Bob is an elementary school student. He is learning to calculate. He just learned about addition and multiplication but there are some things that he doesn’t understand. For example, how come 1+3 = 3 + 1? How can it be the same thought Bob? Every morning I have 1 piece of bread for breakfast while Dad has 3 pieces. If I have 3 pieces while Dad has 1 piece, I will be too full and Dad will be hungry?

When they added three numbers, Bob did not understand (1+2) + 1 = 1 + (2+1). Usually I like to drink 1 cup of coffee with 2 spoons of milk then afterwards have a piece of bread. I would not feel well if I first drink a cup of coffee then afterwards drink 2 spoons of milk while having 1 piece of bread. How come they are the same, thought Bob.
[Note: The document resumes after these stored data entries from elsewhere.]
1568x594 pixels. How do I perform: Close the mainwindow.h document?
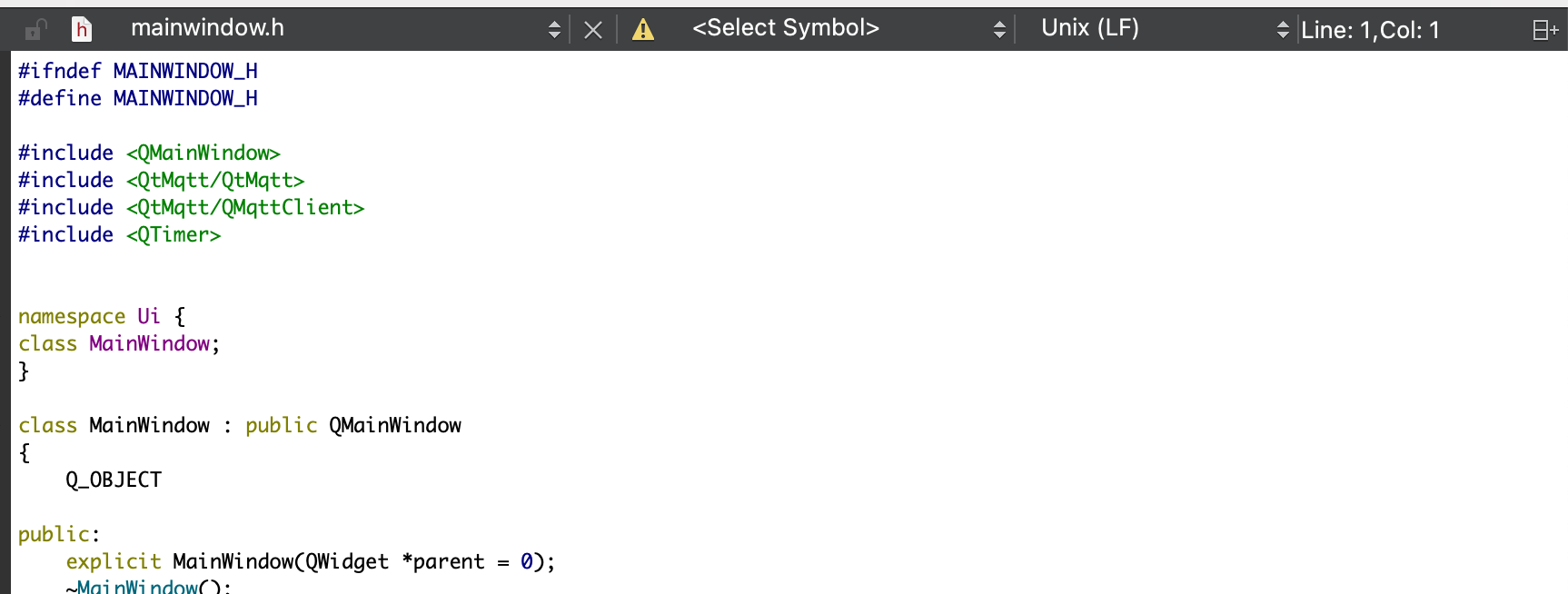pyautogui.click(x=593, y=30)

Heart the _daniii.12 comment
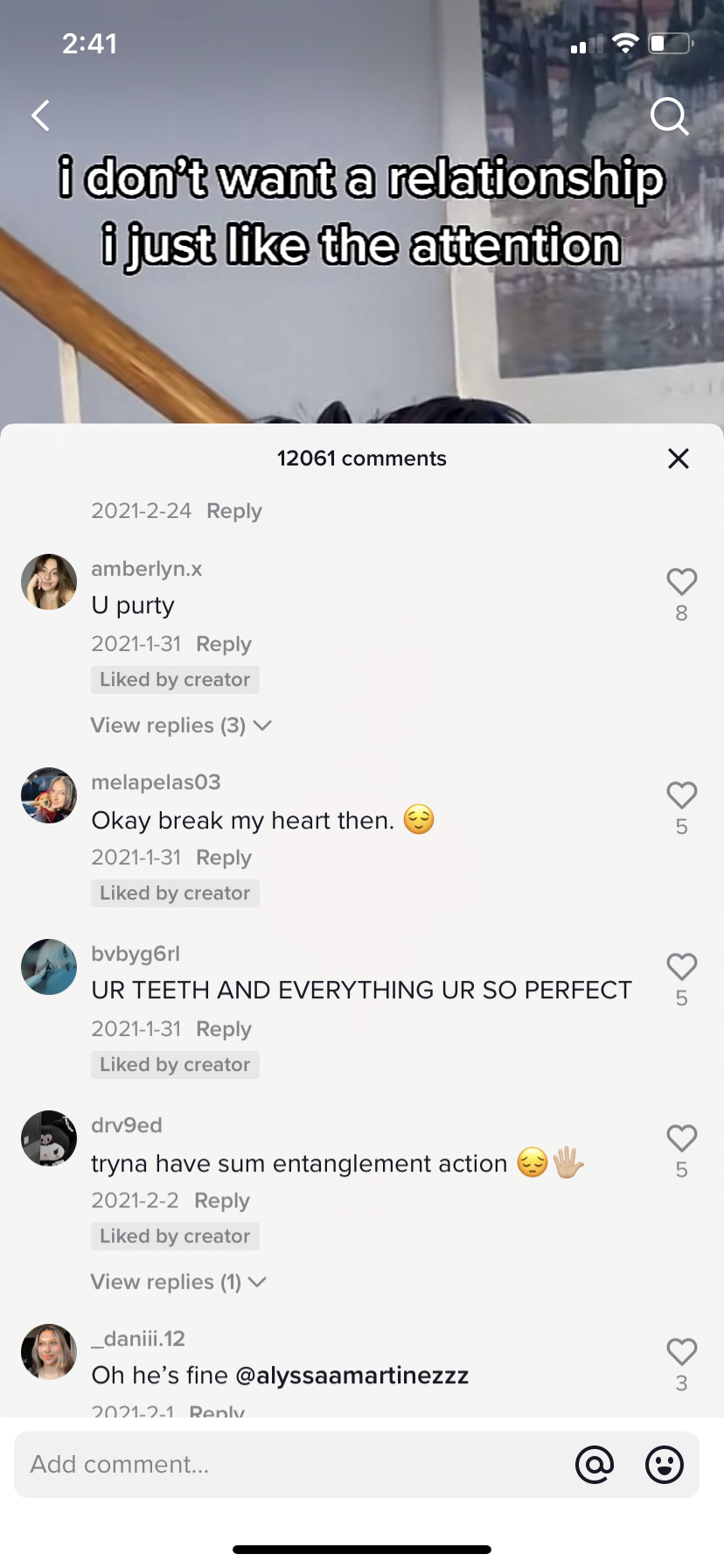tap(682, 1352)
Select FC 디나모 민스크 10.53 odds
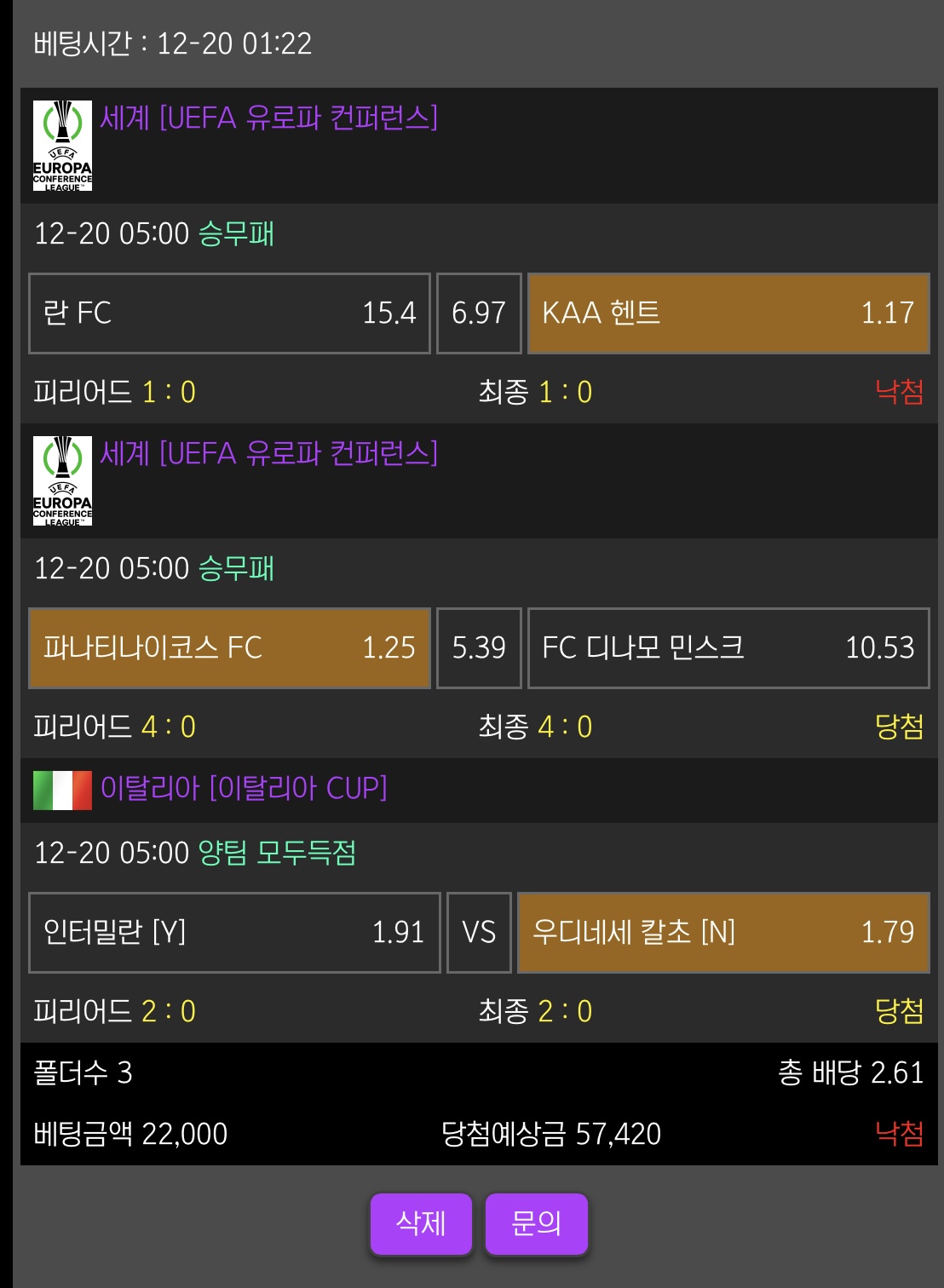 click(x=728, y=648)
The most confusing part was after the lesson on fraction. Bob learned that 1/2 = 2/4. So when he got back home he tried to share 6 apples with his sister Linda. He divided the 6 apples into two groups – 2 apples in one group and 4 apples in another group.

apples, dividing apples

From the set of two apples he gave 1 to Linda. That’s 1/2. From the set of four apples, he took 2, that’s 2/4. It is equal he said. But Linda did not agree with him because she got 1 apple less that he. Bob thought, how can this be? Why would 1/2 = 2/4 not work for apples!

The next day, the teacher asked Bob to add 1/2 and 2/4? Bob wrote 1/2 + 2/4 = 3/6 because taking 1 apple from 2 apples then 2 apples from 4 apples, he must have taken a total of 3 apples from 6 apples!

This story is adapted from A Framework of Mathematical Knowledge for Teaching by J. Li, X. Fan, and Y Zhui at the EARCOME5 2010 conference.

Point for reflection:

What has Bob missed about the meaning of addition of natural numbers? the meaning of fraction?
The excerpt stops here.